■ EXERCISE BRIEF ■
Find the word "Close" in the records and copy every line where it occurs.

■ DATA ■

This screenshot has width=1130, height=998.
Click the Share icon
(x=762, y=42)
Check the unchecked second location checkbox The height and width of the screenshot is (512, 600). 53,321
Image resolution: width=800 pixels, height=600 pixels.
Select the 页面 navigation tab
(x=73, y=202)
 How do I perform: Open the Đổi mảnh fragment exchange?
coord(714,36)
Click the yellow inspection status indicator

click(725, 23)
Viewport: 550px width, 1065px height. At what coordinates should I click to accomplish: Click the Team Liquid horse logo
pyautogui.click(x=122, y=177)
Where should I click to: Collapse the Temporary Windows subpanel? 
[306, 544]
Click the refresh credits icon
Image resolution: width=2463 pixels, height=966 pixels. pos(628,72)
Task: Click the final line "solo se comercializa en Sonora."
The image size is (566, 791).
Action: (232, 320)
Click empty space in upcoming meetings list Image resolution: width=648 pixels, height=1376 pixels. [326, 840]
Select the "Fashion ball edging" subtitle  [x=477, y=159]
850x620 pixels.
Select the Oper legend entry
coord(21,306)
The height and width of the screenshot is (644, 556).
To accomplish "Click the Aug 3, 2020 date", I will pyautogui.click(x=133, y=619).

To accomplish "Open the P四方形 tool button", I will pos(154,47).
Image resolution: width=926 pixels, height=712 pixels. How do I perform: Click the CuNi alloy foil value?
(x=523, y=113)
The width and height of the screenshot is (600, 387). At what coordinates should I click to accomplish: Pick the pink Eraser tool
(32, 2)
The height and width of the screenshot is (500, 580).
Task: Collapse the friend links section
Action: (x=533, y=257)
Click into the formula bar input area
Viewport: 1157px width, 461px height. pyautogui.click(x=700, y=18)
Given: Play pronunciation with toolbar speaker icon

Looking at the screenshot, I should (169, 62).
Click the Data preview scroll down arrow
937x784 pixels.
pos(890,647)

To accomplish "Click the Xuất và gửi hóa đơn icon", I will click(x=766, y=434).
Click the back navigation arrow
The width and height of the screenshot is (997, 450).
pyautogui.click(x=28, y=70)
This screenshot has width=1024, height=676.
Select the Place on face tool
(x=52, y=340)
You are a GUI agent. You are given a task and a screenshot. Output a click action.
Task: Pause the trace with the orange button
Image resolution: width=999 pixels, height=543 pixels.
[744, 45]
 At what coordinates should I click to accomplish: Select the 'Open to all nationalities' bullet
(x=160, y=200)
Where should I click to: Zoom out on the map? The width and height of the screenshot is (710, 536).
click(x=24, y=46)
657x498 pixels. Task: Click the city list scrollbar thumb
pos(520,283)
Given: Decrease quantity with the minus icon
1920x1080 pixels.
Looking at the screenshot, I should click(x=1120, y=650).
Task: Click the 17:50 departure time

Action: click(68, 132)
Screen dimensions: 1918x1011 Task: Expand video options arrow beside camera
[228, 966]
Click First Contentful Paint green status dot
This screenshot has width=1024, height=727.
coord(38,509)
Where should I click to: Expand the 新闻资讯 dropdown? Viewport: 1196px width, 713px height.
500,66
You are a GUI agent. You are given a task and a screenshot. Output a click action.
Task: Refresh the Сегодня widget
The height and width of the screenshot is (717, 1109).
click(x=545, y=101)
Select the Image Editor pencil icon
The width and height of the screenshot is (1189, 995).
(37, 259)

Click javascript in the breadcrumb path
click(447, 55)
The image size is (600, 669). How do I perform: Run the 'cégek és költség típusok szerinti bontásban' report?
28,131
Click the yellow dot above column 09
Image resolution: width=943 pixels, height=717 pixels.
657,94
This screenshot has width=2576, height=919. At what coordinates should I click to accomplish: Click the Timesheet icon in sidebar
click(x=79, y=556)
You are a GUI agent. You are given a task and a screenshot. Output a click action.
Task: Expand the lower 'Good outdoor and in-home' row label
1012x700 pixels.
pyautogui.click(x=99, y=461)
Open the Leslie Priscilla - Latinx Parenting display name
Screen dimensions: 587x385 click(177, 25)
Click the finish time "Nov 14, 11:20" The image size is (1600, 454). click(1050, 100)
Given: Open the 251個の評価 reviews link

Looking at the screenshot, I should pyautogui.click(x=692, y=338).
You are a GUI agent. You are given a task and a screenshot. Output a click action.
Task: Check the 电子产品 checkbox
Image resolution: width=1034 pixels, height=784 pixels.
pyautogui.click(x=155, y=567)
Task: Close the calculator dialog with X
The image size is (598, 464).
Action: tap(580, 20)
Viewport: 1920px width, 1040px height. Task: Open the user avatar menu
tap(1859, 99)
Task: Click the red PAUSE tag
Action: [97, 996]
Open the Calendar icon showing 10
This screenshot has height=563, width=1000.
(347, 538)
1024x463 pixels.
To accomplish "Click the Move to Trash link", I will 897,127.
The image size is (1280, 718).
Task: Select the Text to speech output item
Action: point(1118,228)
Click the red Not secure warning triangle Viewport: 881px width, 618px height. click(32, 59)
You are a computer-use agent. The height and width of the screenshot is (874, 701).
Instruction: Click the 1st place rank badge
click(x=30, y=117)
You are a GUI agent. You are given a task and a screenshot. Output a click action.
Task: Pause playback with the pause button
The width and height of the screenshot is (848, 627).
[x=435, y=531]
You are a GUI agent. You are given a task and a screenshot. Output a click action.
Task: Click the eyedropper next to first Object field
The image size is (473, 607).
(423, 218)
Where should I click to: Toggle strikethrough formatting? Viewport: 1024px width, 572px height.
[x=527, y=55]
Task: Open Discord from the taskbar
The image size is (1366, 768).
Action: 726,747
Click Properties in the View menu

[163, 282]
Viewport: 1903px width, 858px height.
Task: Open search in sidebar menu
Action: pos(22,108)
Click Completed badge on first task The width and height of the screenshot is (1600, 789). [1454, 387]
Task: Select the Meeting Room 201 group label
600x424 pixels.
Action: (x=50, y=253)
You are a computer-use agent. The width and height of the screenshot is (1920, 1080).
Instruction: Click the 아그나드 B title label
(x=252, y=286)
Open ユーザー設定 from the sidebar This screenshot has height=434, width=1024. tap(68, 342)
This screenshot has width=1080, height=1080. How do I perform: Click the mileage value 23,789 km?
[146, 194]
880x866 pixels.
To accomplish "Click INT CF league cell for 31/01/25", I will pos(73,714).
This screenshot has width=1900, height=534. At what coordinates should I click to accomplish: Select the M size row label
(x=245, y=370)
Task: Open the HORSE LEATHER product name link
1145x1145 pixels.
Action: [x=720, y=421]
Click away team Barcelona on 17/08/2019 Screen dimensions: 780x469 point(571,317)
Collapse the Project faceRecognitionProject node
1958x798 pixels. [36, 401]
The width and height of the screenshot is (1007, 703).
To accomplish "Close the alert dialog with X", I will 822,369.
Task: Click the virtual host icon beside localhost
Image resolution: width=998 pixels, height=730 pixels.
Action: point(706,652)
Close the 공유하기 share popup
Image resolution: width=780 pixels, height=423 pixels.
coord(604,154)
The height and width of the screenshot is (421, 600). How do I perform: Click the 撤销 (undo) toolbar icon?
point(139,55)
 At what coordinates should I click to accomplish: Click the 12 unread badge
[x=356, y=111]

■ ANSWER TO THIS EXERCISE ■
Task: Close the calculator dialog with X
To accomplish "Close the alert dialog with X", I will 822,369.
Close the 공유하기 share popup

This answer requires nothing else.